This OBS Speaks Out article was written by Anastasia Albom, a journalism student of OBS staff member Bertena.
Sasha Badreeva tells me, “Vampires are not real, but they are like a dream come true”. They may not be to everyone’s taste, but Vampires have got women, and fans like Sasha, in a frenzy. Despite these damned creatures of the night feasting on the blood of humans, many mortal women find them irresistible.
The infatuation with a Vampire seemed to be rooted in dark sadistic sexual thought that most would not even think of revealing. Then in stepped Edward Cullen.
The protagonist of Stephanie Meyer’s Twilight series is a tall pale and handsome new age vampire. He is a vegetarian, studies in the high school of a small US town and by the way does not sleep in a coffin, have an unconvincing Romanian accent or wear a tuxedo and cape. He even can’t get too close to a lover for fear of loosing control and killing her, which just makes women want, teenage girls, him even more.
The first Twilight film has grossed about £230million so far and Twi-mania has spread like wildfire, so much that the mortal Cullen, Robert Pattinson, is being hounded everywhere by women begging him to bite them as if that would do anything but be quite painful.
Of course now everyone’s feeling the vampire love with the trend growing from raunchy TV series True Blood and the increase in sales of vampire novels. Everyone seems ready to cash in on a woman’s vampire fantasy.
So what is it that makes vampires so appealing to so many women and, has cinema always made vampires seem attractive?
“There are three main themes in the way that women view Vampires” explains Bertena Varney, who is the advisor of Fantasy Book Club, which centres around vampire novels and writes for examiner.com, “as an escape, as a soul mate or as an erotic lover.”
Women who use them as an escape are independent and don’t need a man but have a longing to be used and to choose the path of loving a vampire. Mina from Bram Stoker’s Dracula is a good example of this. While being drawn to vampires as an erotic lover gives you someone with centuries of sexual experience that you can have for life.
Varney believes that women who see them as a soul mate are usually career women who for most of their lives and now they’re looking for that life-long partner. She says: “The vampire will love them for who they are and not offended by the powerful women of today. They will be there to support you and the best thing is unlike mortal men is that they will love you forever.”
The original vampire film from 1922 is the German silent film Nosferatu. It carries some of the most important scenes in cinema recognised even if you have not seen the entire film. It sees Count Orlak, Dracula, stiffly rising from his sleep on the ride he has hitched from Transylvania to Germany. The gruesome vampire with a crooked nose bushy eyebrows and protruding forehead are hardly the features of and modern eligible vampire. Dracula seems represented as an unnatural creature to be feared and you hardly feel envious of the pure young maiden he has chosen to lecherously prey upon. Hardly husband material.

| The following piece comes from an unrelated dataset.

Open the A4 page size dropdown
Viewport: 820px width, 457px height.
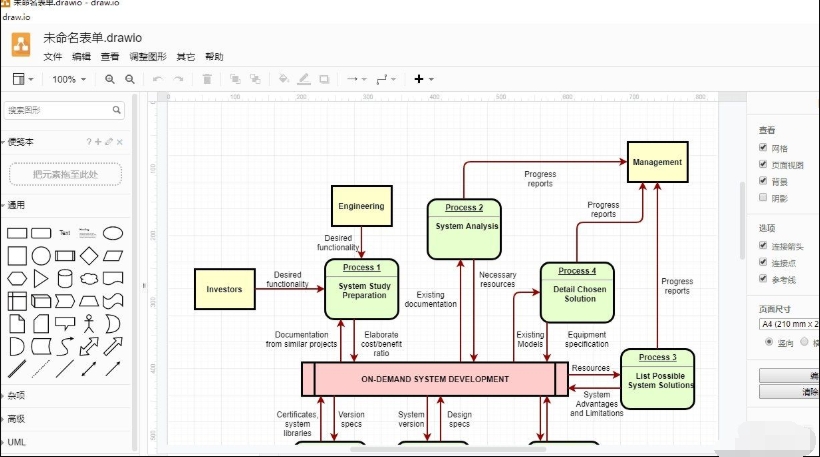(790, 324)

However, fast forward exactly 70 years later and you have the next adaptation of Bram Stoker’s 1897 novel with Hollywood’s finest Winona Ryder, Keanu Reeves and Gary Oldman. The difference with this film is that it develops Dracula as a character showing him as a wolf that prowls the night and a polite handsome well dressed man that walks the day.
In recent cinema, Dracula and vampires in general have become creatures with different sides. While being a monster, they still have human qualities and are still being capable of loving, and something which a contemporary girl, like Mina, is ready to be with despite some setbacks. Bram Stoker’s Dracula also shows Dracula before he became a vampire with the women he loved and lost and as a vampire tries to rekindle that love with Mina.
The success of other vampire films before Twilight, such as Interview with a Vampire and Underworld also show beautiful vampires that are wrestling the monster within which women seem drawn to. These films pull women into the cinema because they use a Romeo and Juliet style plot which show star-crossed lovers trying to be together against all odds, which is so appealing.
But if vampires mean different things to women, what do female vampires mean to men? The answer is, not much. If you consider the Hollywood manly vampire films like Blade, it shows male characters armed head-to-toe in silver weapons ready to destroy the vampires, not love them. Also in the home-grown comedy Lesbian Vampire Killers- remember that flop- female vampires are seen as erotic lovers, but then the realisation that they could kill them quickly prompts the men to drive a steak in their hearts.
Now that teenage girls are under the spell, vampires have been ushered into the mainstream, but has this caused the original vampire story to be lost? Varney doesn’t believe it is wholly a vampire story. She says: “Twilight is basically a Romeo and Juliet story between a human and a character that says he’s a vampire.” Eventually, however, teenage girls will either move away from their vampire phase or continue into it.
“What will end up happening is that the young girls and teens will read another “vampire” book and decide no I don’t like it and go for romance or another genre or yes I do and continue with the traditional vampire stories.” She adds: “ Yes there is a vampire story out there for just about every teen, but vampires will always be a little main stream while still putting fear in you.” So for those looking for an age long relationship, your vampire soul mate may be out there.
What do you think? Do you agree with the reasons cited in the article for vampires seem to be so appealing?